Bootup Sequence
Press the power button on your system and after few moments you may see the Linux login prompt. Have you ever wondered what happens behind the scenes from the time you press the power button until the Linux login prompt appears. The Booting process starts when the system/machine power is switched “On”.
Source: Linux Boot Sequence
Stage-1 BIOS
The processor will execute the codes contained in BIOS [Basic Input and Output System]. The BIOS is actually a program stored in ROM [Read Only Memory]. The processor runs the instruction located at the memory location CS:IP FFFF:0000 of the BIOS, which is located at the 0xFFFF0 address. This memory location is close to the end of the 1MB of system memory accessible in real mode. It typically contains a jump instruction that transfers execution to the location of the BIOS start-up program. The BIOS will next run POST [power on self test] to find certain hardware and its working at the basic level. It compares the hardware settings in the CMOS [Complementary Metal Oxide Semiconductor] to what is physically on the system. It then initializes the hardware devices. Once the POST is completed, the processor jumps to a specific, predefined location in RAM. The instructions located here are relatively simple and basically tell the hardware to go look for a boot device.
Stage-2 MBR
Source: Linux Boot Sequence
MBR stands for Master Boot Record. It is located in the 1st sector of the bootable disk. Typically /dev/hda or /dev/sda, MBR is less than 512 bytes in size. This has three components:-
- primary boot loader info in 1st 446 bytes.
- partition table info in next 64 bytes.
- mbr validation check in last 2 bytes.
It contains information about GRUB (or LILO in old systems).

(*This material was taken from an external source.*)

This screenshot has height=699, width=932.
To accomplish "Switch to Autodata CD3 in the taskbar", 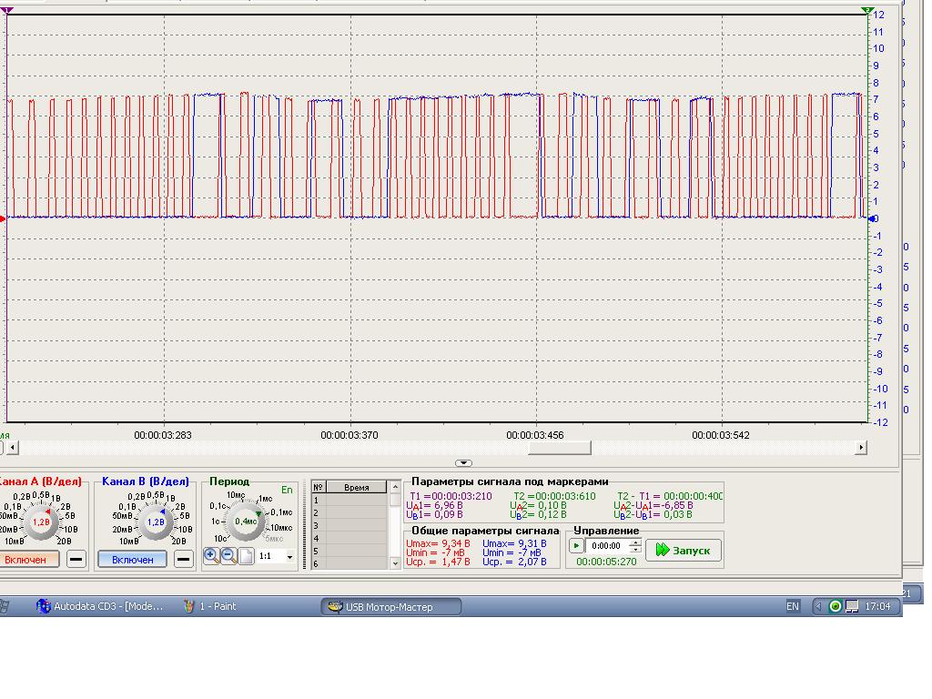I will click(x=100, y=606).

So, in simple terms MBR loads and executes the GRUB boot loader. When a boot device is found (let’s assume that it’s a hard disk), the hardware is told to go to the 0th (first) sector (cylinder 0, head 0, sector 0), then load and execute the instructions there. This is the master boot record, or MBR . So, in simple terms BIOS loads and executes the MBR boot loader.
Stage-3 Grub
LILO or GRUB allows the root user to set up the boot process as menu-driven or command-line, and permits the user to choose from amongst several boot options. It also allows for a default boot option after a configurable timeout, and current versions are designed to allow booting from broken Level 1 (mirrored) RAID arrays. It has the ability to create a highly configurable, “GUI-fied” boot menu, or a simple, text-only, command-line prompt.

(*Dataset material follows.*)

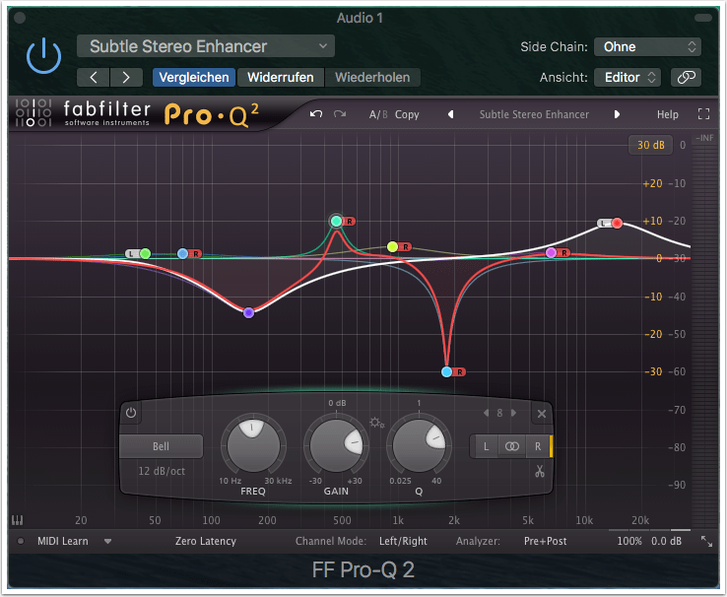Close the band controls with X icon
The width and height of the screenshot is (727, 597).
(x=541, y=414)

Due to the very small amount of data the BIOS can access, most boot loaders load in two stages. In the first stage of the boot, the BIOS loads a part of the boot loader known as the initial program loader, or IPL. The IPL interrogates the partition table and subsequently is able to load data wherever it may exist on the various media. This action is used initially to locate the second stage boot loader, which holds the remainder of the loader.

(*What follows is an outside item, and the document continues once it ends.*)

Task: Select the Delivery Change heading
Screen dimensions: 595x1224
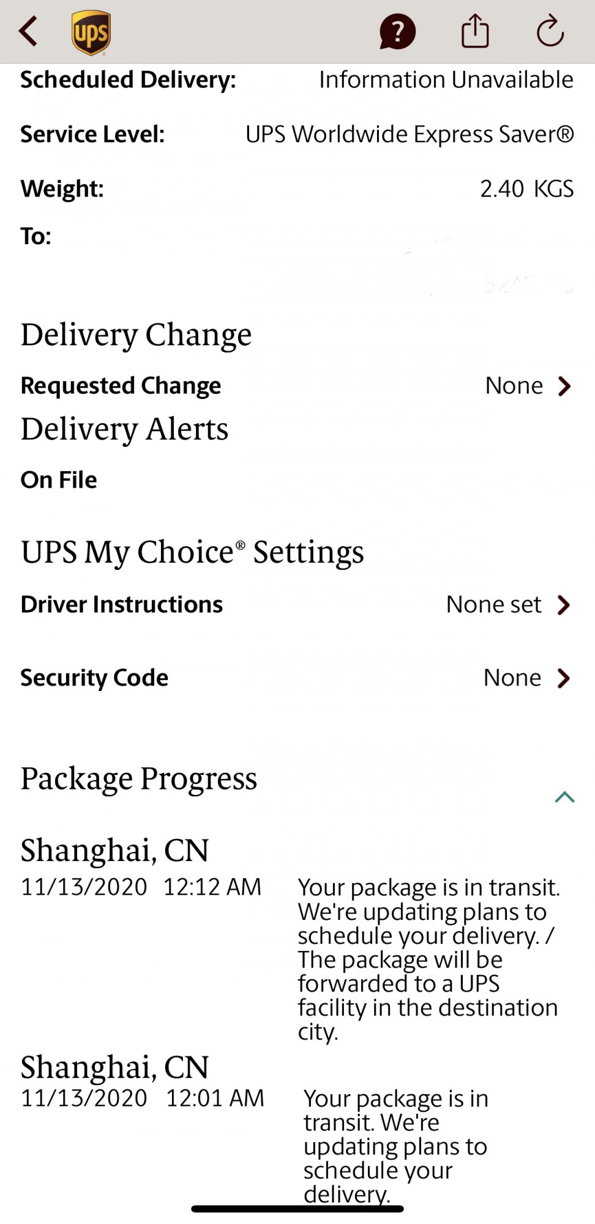Action: pos(136,335)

The second stage boot loader is the real meat of the boot loader; many consider it the only real part of the boot loader. This contains the more disk-intensive parts of the loader, such as user interfaces and kernel loaders. These user interfaces can range from a simple command line to the all-singing, all-dancing GUIs.
GRUB stands for GRand Unified Bootloader.
If you have multiple kernel images installed on your system, you can choose which one to be executed. GRUB displays a splash screen, waits for few seconds, if you don’t enter anything, it loads the default kernel image as specified in the grub configuration file. GRUB has the knowledge of the filesystem (the older Linux loader LILO didn’t understand filesystem). Grub configuration file is /boot/grub/grub.conf (/etc/grub.conf is a link to this). The following is sample grub.conf of CentOS.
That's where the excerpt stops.